I love this Emo Philips joke so very much. I think it is particularly funny, because like many good jokes, it hits a nerve: the fact that even where the Truth is concerned, we humans are a divisive lot. We love to gather around in like-minded ignorance and hate anything that is different.
So what did God do? He planted the seed of an alleged Truth in the minds of a bunch of ignorant goatherders, told them they him they were chosen, and relied upon a process of Chinese whispers to communicate this to us.
The Bible is the inerrant Word of God, they all say, but since there is no divinely inspired copy/translation process and the thousands of manuscript fragments contain a fair number of discrepancies, the phrase becomes "inerrant in the autographs (originals)". Except we don't have those. The inerrancy of "God's word" is an assumption.

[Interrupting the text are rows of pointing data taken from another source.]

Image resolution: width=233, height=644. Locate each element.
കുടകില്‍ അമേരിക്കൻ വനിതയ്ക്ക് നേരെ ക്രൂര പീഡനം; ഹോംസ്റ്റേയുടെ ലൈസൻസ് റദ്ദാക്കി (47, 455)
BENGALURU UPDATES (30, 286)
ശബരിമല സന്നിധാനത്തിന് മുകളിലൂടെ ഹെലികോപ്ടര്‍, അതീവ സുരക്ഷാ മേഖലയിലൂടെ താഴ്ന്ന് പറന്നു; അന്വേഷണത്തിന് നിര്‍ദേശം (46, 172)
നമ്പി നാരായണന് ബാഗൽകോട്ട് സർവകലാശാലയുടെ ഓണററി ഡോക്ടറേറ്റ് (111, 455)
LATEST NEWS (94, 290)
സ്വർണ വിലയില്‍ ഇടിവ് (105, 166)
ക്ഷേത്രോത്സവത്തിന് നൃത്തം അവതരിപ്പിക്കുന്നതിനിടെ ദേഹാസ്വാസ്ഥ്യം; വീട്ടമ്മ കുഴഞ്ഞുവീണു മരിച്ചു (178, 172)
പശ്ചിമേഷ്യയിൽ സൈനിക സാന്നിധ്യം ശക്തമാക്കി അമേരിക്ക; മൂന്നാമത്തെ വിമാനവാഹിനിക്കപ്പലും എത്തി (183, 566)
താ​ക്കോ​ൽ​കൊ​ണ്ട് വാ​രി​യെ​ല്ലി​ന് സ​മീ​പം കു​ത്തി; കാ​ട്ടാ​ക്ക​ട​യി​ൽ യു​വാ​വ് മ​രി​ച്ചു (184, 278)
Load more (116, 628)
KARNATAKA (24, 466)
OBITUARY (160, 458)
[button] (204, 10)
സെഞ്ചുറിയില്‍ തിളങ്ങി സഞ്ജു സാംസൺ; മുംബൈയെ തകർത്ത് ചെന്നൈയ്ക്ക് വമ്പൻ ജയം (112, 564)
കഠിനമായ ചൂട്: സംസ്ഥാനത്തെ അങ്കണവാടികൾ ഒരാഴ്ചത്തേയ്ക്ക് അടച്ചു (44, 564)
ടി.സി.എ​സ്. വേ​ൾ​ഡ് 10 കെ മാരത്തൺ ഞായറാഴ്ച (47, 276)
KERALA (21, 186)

And we've not even started on the correct process of Biblical interpretation, or hermeneutics, if you want to give it an air of respectability.

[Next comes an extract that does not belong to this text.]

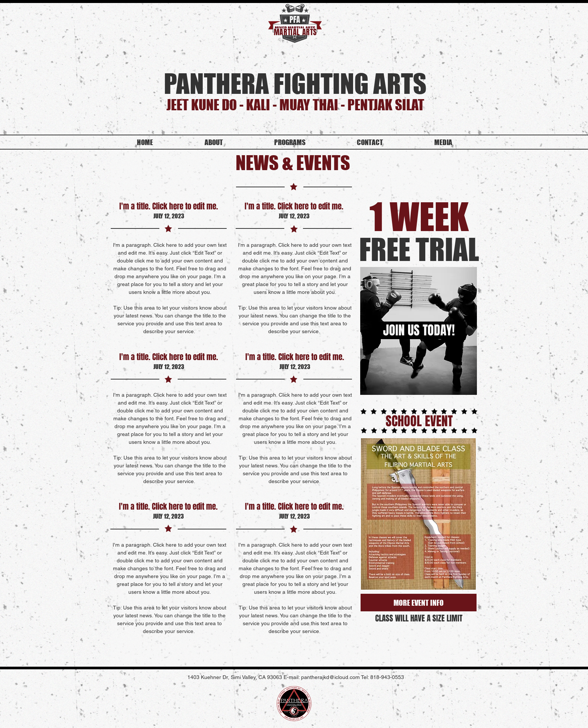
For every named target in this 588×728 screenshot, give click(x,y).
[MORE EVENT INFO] (419, 602)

The short of it is that we have ended up with hundreds of Christian denominations, all sincerely seeking the truth in Scripture and yet all coming to quite different conclusions on important matters such as whether the Holy Communion should be in one cup or many.
"Oh, but we agree on the fundamentals!"
Think again. If you weren't baptised as an adult via full water immersion, say the Churches of Christ, then you are not saved. And if you're Catholic, there is no point even pitching up at the Judgement Seat.